The Connection elements describe the inhibitory and excitatory connections between the two populations (nodes) E and I. As discussed earlier, each population simulated using the numerical PDT is influenced by one or more Poisson noise processes which change the probability mass function to approximate each neuron in the population receiving Poisson distributed spike trains. In MIIND, populations interact via their average output firing rate which becomes the rate parameter of the input Poisson process for the target population. Four such connections are set up here. The num_connections attribute indicates how many incoming connections each neuron in the target (Out) population receives from the source (In) population. This has the effect of multiplying the incoming firing rate parameter. The efficacy attribute gives the instantaneous jump value caused by a single incoming spike. The dimension attribute has been newly added and gives the direction in which the jump occurs. In this example, spikes from the excitatory population cause a change of 1 nS/cm² change in dimension 1 which corresponds to the w variable. Finally, the delay attribute gives the transmission delay of the instantaneous firing rate between populations which allows MIIND to simulate the complex dynamics which can arise when this is a non-zero value.

All other aspects of the file remain unchanged though the Display element which tells MIIND to render the probability mass function of population E during the simulation now causes a three-dimensional rendering of the function in state space.
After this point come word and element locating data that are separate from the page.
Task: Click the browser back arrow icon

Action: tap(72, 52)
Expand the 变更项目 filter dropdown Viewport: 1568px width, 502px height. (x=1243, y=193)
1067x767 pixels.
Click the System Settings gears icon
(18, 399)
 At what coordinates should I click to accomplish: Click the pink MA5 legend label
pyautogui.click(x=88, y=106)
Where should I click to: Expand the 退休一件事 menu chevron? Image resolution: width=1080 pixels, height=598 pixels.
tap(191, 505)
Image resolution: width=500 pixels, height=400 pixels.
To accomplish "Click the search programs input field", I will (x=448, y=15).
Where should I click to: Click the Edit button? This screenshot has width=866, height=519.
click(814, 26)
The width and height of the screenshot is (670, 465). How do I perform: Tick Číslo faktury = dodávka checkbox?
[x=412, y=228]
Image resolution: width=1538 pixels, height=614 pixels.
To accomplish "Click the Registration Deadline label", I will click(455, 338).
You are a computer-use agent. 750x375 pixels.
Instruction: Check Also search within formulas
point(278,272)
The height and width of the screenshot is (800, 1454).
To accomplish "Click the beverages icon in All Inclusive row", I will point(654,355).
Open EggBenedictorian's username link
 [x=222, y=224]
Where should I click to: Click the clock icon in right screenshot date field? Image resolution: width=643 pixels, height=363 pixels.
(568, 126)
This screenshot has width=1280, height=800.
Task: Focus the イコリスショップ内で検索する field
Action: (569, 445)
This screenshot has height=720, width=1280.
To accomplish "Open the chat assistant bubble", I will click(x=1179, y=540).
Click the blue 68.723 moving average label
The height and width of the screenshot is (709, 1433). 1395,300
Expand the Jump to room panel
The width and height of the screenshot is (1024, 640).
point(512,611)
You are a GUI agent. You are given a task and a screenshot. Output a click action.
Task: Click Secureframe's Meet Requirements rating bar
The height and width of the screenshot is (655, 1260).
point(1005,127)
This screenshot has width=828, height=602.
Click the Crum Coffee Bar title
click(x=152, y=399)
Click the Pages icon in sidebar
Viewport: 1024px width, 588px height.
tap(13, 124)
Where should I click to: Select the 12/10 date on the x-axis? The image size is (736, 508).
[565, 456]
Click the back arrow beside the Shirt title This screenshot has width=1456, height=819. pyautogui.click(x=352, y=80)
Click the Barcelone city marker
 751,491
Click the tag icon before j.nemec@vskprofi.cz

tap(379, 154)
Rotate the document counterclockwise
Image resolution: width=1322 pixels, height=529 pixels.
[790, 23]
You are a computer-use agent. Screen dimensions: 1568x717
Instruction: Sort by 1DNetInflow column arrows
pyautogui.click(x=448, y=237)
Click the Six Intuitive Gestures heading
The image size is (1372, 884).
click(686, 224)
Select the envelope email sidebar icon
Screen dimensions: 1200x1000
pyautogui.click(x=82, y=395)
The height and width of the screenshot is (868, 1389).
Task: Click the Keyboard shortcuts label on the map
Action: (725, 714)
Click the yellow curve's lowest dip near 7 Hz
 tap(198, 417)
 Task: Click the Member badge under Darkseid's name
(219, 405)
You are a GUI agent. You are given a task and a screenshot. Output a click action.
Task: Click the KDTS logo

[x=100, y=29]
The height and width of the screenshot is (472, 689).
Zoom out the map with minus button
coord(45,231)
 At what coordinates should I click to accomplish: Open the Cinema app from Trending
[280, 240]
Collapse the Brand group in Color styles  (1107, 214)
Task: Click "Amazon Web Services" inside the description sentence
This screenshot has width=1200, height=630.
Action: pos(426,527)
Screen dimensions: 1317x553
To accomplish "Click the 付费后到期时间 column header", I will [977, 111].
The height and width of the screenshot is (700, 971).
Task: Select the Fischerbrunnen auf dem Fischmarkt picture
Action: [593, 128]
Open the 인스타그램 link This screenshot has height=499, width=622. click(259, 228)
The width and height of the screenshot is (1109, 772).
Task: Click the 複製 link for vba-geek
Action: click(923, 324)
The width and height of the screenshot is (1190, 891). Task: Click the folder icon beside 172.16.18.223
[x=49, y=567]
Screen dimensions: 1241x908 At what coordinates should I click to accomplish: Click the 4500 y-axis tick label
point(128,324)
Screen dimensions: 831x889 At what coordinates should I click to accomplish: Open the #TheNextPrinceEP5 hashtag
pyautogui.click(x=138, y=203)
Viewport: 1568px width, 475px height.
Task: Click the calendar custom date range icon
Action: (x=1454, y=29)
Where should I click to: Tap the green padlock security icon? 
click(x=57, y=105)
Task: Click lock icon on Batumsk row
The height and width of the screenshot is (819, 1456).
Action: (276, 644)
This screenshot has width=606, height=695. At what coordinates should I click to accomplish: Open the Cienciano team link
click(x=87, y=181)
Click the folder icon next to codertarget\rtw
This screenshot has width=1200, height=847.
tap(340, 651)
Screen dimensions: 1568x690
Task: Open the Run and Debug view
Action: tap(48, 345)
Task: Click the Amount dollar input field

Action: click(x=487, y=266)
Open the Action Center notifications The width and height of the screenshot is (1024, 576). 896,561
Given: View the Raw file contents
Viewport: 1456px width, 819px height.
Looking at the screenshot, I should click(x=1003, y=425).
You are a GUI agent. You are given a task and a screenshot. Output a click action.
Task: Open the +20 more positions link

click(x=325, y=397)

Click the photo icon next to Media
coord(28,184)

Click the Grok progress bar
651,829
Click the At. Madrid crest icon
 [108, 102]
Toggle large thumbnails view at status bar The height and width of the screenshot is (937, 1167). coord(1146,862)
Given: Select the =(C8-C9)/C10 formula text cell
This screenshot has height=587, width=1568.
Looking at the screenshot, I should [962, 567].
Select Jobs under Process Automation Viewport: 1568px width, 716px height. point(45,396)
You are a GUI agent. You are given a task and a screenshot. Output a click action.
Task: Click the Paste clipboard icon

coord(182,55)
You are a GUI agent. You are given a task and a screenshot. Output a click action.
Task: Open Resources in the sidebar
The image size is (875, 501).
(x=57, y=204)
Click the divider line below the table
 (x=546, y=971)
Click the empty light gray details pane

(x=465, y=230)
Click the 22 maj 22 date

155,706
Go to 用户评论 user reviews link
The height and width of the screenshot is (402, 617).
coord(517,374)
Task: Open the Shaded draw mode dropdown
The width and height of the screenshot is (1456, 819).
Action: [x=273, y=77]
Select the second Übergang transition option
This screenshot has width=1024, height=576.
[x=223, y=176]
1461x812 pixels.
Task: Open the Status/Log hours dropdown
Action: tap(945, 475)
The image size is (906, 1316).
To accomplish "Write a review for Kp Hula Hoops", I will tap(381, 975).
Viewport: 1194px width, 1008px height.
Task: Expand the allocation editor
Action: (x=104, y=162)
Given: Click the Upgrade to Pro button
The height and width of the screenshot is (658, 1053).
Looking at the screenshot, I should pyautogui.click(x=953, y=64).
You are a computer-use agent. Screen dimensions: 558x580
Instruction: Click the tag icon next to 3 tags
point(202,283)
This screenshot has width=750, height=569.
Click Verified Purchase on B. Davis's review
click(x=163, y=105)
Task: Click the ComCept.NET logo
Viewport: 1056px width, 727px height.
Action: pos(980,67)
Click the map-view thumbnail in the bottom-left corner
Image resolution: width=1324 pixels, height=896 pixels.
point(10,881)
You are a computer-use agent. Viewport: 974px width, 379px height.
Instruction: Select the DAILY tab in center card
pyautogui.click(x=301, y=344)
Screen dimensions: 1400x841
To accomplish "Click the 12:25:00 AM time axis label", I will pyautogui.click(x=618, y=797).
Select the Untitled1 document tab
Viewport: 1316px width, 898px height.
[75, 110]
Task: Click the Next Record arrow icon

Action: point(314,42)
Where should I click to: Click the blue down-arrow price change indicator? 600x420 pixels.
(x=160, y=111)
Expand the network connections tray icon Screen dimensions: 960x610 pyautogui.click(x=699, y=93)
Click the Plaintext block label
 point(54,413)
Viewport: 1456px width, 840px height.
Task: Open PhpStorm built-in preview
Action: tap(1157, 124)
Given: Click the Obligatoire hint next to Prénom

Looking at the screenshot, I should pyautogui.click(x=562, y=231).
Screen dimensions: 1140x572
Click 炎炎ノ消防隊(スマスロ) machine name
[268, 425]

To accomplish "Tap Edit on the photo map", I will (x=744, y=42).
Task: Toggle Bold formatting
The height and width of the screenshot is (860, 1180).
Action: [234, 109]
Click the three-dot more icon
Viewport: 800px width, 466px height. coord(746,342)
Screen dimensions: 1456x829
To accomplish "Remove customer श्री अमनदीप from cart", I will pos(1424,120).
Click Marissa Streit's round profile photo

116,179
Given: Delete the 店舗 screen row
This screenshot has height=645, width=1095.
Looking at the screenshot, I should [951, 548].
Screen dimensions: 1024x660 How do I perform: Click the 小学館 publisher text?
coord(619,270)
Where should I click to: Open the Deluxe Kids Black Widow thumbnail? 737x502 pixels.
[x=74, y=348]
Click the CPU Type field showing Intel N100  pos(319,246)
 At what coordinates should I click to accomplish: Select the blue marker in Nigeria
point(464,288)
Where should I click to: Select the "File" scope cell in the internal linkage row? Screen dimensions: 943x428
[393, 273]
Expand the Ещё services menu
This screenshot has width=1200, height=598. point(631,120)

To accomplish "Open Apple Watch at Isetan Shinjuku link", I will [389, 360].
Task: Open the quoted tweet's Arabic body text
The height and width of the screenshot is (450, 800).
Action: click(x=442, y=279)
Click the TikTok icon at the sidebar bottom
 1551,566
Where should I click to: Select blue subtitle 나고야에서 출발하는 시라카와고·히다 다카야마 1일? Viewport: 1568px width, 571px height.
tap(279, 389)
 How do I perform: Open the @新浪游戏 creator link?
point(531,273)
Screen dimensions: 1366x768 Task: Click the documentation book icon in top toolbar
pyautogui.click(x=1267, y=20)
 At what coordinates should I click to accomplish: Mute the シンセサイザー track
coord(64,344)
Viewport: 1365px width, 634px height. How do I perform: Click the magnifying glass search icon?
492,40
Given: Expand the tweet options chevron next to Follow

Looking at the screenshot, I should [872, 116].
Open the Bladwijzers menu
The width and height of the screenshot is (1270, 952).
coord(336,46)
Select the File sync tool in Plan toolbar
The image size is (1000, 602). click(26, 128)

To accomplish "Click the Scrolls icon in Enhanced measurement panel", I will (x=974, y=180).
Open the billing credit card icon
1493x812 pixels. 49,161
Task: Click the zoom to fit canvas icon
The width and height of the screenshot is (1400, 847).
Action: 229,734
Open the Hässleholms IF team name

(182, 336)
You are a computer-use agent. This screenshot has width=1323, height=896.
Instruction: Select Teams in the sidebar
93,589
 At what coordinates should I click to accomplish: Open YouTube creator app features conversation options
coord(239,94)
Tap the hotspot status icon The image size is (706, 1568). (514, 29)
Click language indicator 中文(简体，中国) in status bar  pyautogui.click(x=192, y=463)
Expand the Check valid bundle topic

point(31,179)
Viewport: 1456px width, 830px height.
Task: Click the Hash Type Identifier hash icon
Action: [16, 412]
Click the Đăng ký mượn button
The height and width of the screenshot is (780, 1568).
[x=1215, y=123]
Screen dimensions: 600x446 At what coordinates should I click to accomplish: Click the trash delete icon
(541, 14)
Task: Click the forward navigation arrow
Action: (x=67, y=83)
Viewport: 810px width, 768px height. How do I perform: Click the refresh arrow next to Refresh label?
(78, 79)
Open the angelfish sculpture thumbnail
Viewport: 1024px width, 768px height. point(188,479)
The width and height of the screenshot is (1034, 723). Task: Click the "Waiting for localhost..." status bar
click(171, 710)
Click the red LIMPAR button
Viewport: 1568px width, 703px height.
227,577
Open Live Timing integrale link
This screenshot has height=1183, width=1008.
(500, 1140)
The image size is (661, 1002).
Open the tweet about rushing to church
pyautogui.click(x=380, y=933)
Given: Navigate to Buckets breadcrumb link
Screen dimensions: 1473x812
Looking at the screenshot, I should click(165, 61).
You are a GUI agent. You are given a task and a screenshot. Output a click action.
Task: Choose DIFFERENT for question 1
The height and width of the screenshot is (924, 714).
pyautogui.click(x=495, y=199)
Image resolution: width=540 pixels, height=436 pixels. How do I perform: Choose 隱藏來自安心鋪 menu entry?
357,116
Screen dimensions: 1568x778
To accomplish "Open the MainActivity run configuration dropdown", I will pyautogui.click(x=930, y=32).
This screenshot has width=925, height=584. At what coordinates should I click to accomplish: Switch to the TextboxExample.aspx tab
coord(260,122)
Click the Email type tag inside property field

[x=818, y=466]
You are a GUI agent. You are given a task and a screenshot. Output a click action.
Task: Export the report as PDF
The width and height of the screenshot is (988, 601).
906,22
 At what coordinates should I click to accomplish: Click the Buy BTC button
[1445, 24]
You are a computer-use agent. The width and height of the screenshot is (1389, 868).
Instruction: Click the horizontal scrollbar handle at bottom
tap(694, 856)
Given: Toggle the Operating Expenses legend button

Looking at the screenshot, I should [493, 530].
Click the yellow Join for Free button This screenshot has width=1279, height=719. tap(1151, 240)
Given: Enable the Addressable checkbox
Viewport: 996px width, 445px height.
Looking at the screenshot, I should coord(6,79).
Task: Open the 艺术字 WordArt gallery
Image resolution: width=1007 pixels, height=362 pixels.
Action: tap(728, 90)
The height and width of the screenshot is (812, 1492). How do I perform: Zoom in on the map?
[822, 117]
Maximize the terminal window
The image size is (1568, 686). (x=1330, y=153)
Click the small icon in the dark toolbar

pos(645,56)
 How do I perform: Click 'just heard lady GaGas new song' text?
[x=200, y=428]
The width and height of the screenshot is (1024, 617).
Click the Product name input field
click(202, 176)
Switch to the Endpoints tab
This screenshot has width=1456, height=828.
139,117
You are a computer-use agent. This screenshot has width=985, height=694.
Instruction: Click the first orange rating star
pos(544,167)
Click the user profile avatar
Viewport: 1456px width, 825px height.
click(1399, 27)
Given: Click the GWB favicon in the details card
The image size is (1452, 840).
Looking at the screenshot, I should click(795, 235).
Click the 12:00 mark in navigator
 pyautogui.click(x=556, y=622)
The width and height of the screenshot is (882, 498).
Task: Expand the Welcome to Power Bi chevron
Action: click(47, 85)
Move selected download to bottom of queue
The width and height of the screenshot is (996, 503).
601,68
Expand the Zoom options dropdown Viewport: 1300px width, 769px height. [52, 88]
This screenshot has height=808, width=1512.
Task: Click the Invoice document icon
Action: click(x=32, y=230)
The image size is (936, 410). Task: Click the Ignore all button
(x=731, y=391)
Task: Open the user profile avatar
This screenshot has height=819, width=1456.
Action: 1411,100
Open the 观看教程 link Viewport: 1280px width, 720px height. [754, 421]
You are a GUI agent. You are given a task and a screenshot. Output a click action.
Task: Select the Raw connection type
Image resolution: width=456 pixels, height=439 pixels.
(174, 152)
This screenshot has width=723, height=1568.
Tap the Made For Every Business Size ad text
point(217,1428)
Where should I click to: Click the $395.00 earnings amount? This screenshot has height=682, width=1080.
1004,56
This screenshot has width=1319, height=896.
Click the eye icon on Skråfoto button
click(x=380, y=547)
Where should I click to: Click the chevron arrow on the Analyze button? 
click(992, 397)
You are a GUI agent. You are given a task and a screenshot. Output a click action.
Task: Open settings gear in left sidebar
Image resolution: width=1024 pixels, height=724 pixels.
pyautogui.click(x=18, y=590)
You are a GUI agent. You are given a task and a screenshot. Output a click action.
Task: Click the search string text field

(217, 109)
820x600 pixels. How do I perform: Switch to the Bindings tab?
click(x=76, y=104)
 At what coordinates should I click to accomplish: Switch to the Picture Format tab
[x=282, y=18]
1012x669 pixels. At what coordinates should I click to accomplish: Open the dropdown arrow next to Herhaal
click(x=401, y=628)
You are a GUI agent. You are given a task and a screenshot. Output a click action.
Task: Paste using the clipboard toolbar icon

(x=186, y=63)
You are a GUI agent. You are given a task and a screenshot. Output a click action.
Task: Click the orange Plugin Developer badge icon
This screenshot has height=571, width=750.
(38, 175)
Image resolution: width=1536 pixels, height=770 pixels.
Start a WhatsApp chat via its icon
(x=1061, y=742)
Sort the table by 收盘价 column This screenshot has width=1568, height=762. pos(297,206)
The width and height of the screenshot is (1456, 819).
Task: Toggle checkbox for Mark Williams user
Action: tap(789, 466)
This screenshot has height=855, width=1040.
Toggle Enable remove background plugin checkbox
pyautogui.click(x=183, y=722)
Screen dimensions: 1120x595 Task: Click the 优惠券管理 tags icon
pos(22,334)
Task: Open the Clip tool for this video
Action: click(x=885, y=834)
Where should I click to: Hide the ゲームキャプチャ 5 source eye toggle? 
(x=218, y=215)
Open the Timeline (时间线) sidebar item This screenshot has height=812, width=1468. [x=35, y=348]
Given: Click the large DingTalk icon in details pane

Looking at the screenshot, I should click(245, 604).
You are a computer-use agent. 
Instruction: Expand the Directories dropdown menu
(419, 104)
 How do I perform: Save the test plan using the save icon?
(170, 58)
For higher dimensions, which three dimensions to display can be chosen during simulation.

The main change to MIIND to support ND neuron models is the addition of the generateNdGrid method in the MIIND Python module. Listing 3 shows a function set up in Python, cond, which describes the time evolution of a LIF neuron with excitatory and inhibitory conductances. The generateNdGrid method generates the cond3d.model and cond3d.tmat support files which are referenced in the simulation file above (listing 2). The method takes as parameters:

1. The Python function defining the model dynamics.

2. The name of the generated files.

3. The minimum values in state space.

4. The span of the grid in state space.

5. The resolution of the grid.

6. The threshold potential.

7. The reset potential.

8. Any additional change in state of a neuron after being reset to the reset potential (in this case, there is none).

9. The timescale of the neuron model in seconds.

10. The time step with which to solve the neuron model in seconds.

Listing 3 An example Python script to generate the support files for a three-dimensional LIF neuron population in MIIND.

  import miind.miindgen as miindgen

  

  def cond(y):

      V_l = -70.6

      V_e = 0.0

      V_i = -75

      C = 281

      g_l = 0.03

      tau_e = 2.728

      tau_i = 10.49

  

      v = y[2]

      w = y[1]

      u = y[0]

  

      v_prime = (-g_l*(v - V_l) - w * (v - V_e) -

          u * (v - V_i)) / C

      w_prime = -(w) / tau_e

      u_prime = -(u) / tau_i

  

      return [u_prime, w_prime, v_prime]

  

  miindgen.generateNdGrid(cond, ’cond3d’,

      [-0.2,-0.2,-80], [5.4,5.4,40.0],

      [50,50,50], -50.4, -70.6, [0.0,0.0,0.0], 1,

      0.001)

Running a script such as this performs the steps outlined in Section 2.2. To see further examples of ND simulations in MIIND, once the software has been installed (using pip install miind), the examples/model_archive directory of the MIIND repository contains the required files for a number of different three- and four-dimensional neuron model populations. The three experiments presented below are available in the examples/miind_nd_examples directory of the MIIND repository.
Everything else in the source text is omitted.